FOX4 spoke with several neighbors who said the squatters make them feel unsafe in their own homes. One man described an increase in stolen property due to the homeless population on his block.

“It was time for them to go,” Alvin Jackson said. “At one point there was 12 of them in there.”

After looking into the property, FOX4 found that the previous owner had not paid taxes on the home in the last four years.

“This property has been vacant for quite a while,” said John Baccala of City Neighborhood and Housing. “It’s been on the city radar, and we were actually going to demo the home, but then it sold in the Jackson County tax sale a few months ago.”

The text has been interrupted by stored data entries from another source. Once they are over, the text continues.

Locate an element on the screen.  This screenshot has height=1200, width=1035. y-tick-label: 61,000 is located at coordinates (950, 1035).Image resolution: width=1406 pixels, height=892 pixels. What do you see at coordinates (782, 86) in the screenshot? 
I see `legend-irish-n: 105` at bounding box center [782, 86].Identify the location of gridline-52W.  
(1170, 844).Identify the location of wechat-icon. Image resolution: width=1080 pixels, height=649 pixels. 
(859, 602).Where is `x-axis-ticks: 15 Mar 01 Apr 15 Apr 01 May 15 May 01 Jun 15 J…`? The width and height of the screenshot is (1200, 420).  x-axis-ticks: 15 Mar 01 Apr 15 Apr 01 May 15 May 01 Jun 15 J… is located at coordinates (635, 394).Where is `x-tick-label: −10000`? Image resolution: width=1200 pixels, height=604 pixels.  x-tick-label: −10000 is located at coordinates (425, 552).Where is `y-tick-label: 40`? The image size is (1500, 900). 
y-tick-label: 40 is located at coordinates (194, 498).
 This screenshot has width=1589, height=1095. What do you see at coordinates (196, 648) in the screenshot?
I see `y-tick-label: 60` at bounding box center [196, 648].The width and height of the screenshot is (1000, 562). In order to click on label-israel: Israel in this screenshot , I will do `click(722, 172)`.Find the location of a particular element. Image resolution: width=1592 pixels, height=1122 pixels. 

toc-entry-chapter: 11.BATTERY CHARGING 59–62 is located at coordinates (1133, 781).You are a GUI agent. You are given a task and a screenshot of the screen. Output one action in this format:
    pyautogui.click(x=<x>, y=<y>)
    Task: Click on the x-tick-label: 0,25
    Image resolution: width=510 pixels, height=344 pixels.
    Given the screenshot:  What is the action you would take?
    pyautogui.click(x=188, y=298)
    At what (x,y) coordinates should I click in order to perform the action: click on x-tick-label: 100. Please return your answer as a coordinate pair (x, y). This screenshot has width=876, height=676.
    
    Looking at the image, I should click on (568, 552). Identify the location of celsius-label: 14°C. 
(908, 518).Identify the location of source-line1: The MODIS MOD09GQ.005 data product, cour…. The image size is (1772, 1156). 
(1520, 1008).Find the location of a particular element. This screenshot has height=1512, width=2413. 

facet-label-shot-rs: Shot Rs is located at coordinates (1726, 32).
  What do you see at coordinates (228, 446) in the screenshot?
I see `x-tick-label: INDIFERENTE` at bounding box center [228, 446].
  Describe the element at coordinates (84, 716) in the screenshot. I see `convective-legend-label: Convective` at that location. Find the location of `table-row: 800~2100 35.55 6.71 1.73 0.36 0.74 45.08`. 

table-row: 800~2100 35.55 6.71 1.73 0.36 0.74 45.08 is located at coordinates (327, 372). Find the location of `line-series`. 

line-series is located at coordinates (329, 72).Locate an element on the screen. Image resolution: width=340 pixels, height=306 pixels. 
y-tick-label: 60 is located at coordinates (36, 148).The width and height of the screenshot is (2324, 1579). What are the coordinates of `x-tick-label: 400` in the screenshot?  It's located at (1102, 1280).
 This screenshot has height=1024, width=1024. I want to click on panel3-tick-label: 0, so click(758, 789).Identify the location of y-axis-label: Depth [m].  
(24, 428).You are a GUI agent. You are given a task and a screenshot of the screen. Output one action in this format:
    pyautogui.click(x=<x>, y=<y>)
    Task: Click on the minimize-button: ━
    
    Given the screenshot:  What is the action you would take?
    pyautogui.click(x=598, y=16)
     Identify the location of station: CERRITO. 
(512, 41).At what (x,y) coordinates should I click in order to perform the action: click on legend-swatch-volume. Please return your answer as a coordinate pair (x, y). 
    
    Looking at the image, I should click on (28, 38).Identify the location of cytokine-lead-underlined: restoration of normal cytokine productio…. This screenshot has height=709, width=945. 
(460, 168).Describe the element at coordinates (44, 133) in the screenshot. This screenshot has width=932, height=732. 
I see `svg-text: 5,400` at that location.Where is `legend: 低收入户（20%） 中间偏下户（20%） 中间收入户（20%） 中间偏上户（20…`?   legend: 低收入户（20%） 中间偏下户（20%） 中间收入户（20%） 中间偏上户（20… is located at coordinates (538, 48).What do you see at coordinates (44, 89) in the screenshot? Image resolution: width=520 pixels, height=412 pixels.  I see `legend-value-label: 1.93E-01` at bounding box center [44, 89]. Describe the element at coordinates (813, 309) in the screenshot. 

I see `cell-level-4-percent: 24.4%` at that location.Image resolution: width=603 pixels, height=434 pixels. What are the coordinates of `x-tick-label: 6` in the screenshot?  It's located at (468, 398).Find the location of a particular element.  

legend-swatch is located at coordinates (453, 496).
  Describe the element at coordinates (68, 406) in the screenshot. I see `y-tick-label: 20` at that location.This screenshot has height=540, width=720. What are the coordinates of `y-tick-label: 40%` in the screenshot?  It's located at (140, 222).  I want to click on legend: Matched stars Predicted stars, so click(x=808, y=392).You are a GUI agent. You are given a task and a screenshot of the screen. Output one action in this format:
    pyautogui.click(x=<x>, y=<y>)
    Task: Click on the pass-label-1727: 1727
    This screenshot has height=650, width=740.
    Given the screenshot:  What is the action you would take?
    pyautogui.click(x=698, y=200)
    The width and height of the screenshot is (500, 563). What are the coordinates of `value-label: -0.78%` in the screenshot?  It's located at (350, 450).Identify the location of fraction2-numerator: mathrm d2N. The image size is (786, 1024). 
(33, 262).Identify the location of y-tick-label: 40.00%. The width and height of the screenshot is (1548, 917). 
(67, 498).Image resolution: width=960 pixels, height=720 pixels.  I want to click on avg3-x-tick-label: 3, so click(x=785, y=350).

“Once that happened, we pulled it off the demo list, and it’s now back on because of what’s happened out there,” he continued.

Baccala told FOX4 that homes are added to the demolition list once they are deemed repairable.

“Anybody that lives in a neighborhood that has vacant houses needs to be extra vigilant now because we’re going to see people who are homeless, vagrants trying to get into these homes,” he said.

The city told us squatters will start fires inside of the home to keep warm.

“Call 311. Let us know,” Baccala said. “If we go out there and see that a vacant home has access to entry, we will board it. We will keep people out because things like this are going to happen if there is accessibility to vacant homes.”

Bacalla told FOX4 that the city plans to tear the house down in a matter of days.